Também no âmbito do Ministério de Ciência e Tecnologia (MCT), foi criado um grupo de Trabalho para a elaboração de um documento técnico sobre a situação do país no que concerne às atividades de metrologia, normalização, regulamentação técnica e avaliação de conformidade aplicáveis a microrganismos.

O encontro, entre muitos outros no Brasil, Plantas transgênicas: ciência e comunicação, ocorrido em Curitiba, no Paraná, no ano passado, e promovido pelo Conselho Britânico com as secretarias estaduais da Agricultura e do Abastecimento e da Ciência e Tecnologia, é um bom exemplo das preocupações científicas, tecnológicas, éticas e sociais que cercam o tema.

O Paraná, como aliás o Rio Grande do Sul, tem vivido, ultimamente, situações de grande tensão envolvendo agricultores, cultivares, políticos e instituições governamentais em virtude das questões de fronteiras geográficas com outros países do mercosul, por causa da mobilidade e dos redesenhos que as fronteiras tecnológicas imprimem a essas divisões político-administrativas, como decorrência da própria dinâmica da expansão dos interesses do capitalismo financeiro internacional e das reações de resistência por ela provocadas, como as que caracterizam, por exemplo, o Fórum Mundial Social, de Porto Alegre, já em sua segunda edição.


IV

Ninguém acredita, ou pelo menos deveria acreditar, que os alimentos que, antes da descoberta da transgênese, comíamos eram todos encontrados em estado de graça natural. Batata, milho, feijão e outros cereais foram sofrendo processos de melhoramento ou aperfeiçoamento genético que permitiram torná-los não só mais agradáveis ao paladar, como também mais nutritivos e, em alguns casos, transformá-los de venenosos e nocivos à saúde em alimentos ricos e saudáveis, como é o caso da batata e do próprio feijão.

Mas com os transgênicos a coisa é um pouco mais complicada porque, além dos saltos biotecnológicos de qualidade, para o bem ou para o mal, a tendência, como dissemos, é para uma uniformização das variedades e, dentro dela, em alguns casos, do controle do próprio princípio de fertilidade das sementes, uniformizando, pelo monopólio da tecnologia, o controle econômico das lavouras, dos cultivares e da produção agrícola onde quer que ela se dê.
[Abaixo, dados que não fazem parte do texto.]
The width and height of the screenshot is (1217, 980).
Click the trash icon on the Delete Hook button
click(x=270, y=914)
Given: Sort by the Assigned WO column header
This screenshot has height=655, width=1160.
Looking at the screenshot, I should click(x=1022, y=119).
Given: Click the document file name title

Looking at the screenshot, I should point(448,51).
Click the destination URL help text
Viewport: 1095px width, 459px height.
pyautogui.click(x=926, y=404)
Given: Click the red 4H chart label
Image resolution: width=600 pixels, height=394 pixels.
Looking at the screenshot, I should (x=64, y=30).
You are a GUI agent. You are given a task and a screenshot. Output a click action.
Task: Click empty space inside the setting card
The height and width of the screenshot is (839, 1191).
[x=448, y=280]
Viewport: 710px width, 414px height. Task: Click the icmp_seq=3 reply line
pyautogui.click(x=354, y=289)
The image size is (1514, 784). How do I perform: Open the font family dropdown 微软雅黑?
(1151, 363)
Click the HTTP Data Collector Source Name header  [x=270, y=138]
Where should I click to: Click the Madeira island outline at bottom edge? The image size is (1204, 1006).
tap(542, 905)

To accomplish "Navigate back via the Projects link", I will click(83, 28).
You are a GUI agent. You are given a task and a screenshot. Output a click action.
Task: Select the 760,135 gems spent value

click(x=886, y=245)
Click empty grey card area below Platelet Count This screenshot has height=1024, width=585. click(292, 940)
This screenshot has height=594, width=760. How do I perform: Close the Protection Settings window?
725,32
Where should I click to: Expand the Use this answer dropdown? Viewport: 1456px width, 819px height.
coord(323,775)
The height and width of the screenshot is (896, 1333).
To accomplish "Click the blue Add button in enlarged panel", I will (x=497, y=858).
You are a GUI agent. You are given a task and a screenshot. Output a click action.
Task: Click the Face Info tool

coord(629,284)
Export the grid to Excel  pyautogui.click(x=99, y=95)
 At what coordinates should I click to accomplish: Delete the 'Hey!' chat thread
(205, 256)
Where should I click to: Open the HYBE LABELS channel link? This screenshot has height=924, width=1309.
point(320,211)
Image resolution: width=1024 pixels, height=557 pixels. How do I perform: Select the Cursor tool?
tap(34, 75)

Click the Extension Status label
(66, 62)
A operação transgênica conhecida como Terminator esteriliza as sementes impedindo que se produzam, para um segundo plantio, novas sementes a partir das que são compradas para a primeira lavoura.

Os argumentos de que a fome cresce no mundo e de que a produção tradicional de alimentos não é capaz de atender as necessidades das populações crescentes dos diferentes países do globo são freqüentemente usados pelos defensores das modificações transgênicas. Argumentos comuns são também os que apontam para a eficácia de tecnologias, por exemplo, através de modificações genéticas do milho, que dariam também ao alimento propriedades anticoncepcionais que muito contribuiriam, a baixo custo, para o controle da natalidade em países pobres, em desenvolvimento ou emergentes, como quer a cartilha e o vocabulário dos agentes e instituições financeiras da nova ordem econômica global.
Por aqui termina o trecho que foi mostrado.